2023-07-26 –, Online talks and posters
Historical data is useful in the financial industry, particularly for back-testing trading strategies. However, a single machine can't store real-time data for even a single ticker symbol. Thus, constructing a distributed scalable computer system to persist real-time financial data requires time and a significant financial commitment. Using cloud computing services reduces this barrier. This talk describes a real-time cloud-based financial data streaming and storage system implemented in Julia.
This section will introduce our process for selecting cloud service providers and data sources, compare various system backend implementations, and conclude with a system evaluation.
Reasons for AWS cloud
Initially, we deployed our program on the Amazon Web Services (AWS) cloud because it offers scalable data storage and can handle concurrent requests from multiple customers/agents. Among the leading cloud service providers (such as Microsoft Azure or Google Cloud), AWS is currently the market leader and provides one-third of the world's cloud infrastructure services.
Data Source
We chose Polygon as the data source for our data feed, and particularly, their WebSocket data feed mechanism. Polygon is a leading financial market data platform that supplies market data for stocks, options, futures, and cryptocurrencies. Their aggregated data have up to a second resolution.
Key implementation
The backend, the main part of this talk, was implemented in Julia using existing packages. We explored two ways to do this; the first is to use various AWS services via AWS.jl, LambdaMaker.jl, etc. Those packages provide different microservices to build up our system. The second approach was to set up EC2 (Amazon Elastic Compute Cloud) instances and deploy the program to these instances. The first approach was the easiest to develop but strongly depended on AWS solutions. For example, we used DynamoDb (an AWS NoSQL database service) to store real-time market data for certain tickers. However, if Amazon shuts down DynamoDb or migrates to another service, we must make changes accordingly. Hence the second approach is not constrained by particular Amazon services; it requires virtual machines to be configured by users and does not lead to vendor lock-in issues.
As for the frontend, we display real-time data from the data source. This component was constructed as a Typescript React App.
The following diagram describes how the frontend client/user interacts with the backend AWS services.
Evaluations
We considered several key factors when evaluating the real-time data storage system: latency, scalability, accuracy, reliability, and throughput. Of these, scalability and throughput may be influenced by our choice of cloud service. We have preliminary implemented the first backend using AWS solutions, and the frontend is a React application deployed on AWS Amplify service. The frontend does not have a limit on concurrency but has some constraints such as total data transfer, request duration, and the total number of requests in the free tier. We will be able to determine which one reaches the limit first after building the frontend features. Our backend service DynamoDB has limitations on concurrency, which is 25 read requests per second. If we consider each request of historical data requires one read from the database, our free tier supports a maximum of 25 concurrent requests at the same time.

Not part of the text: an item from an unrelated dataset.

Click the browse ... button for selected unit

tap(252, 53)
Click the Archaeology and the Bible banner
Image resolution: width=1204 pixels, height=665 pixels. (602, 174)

Latency can be measured in various ways, including end-to-end latency and processing latency. End-to-end latency measures the time taken from a request to be made to a response to be received. In this scenario, it measures the data processing time from start to finish for a given ticker. We have implemented the backend with various AWS solutions, and despite some spike processing time of up to 2,000ms to 4,000ms, the average data processing time is now 100-200ms. Processing latency, on the other hand, measures the time it takes for the system to process a specific input or request. In this scenario, it measures the steps of backend data processing: storing a ticker data in the database and notifying the client in real-time. The average processing time for storing a ticker data is 30ms to 100ms, while notifying the client in real-time is 70ms to 120ms. We will also be able to evaluate the "real-time" performance of our system using these two different backend implementations once the second implementation is completed.
To ensure the accuracy and reliability of our system, we need to consistently provide correct and current data in an optimized way, especially in the face of client changes or malicious attacks. Our backend system should be able to handle and optimize for these scenarios without being affected.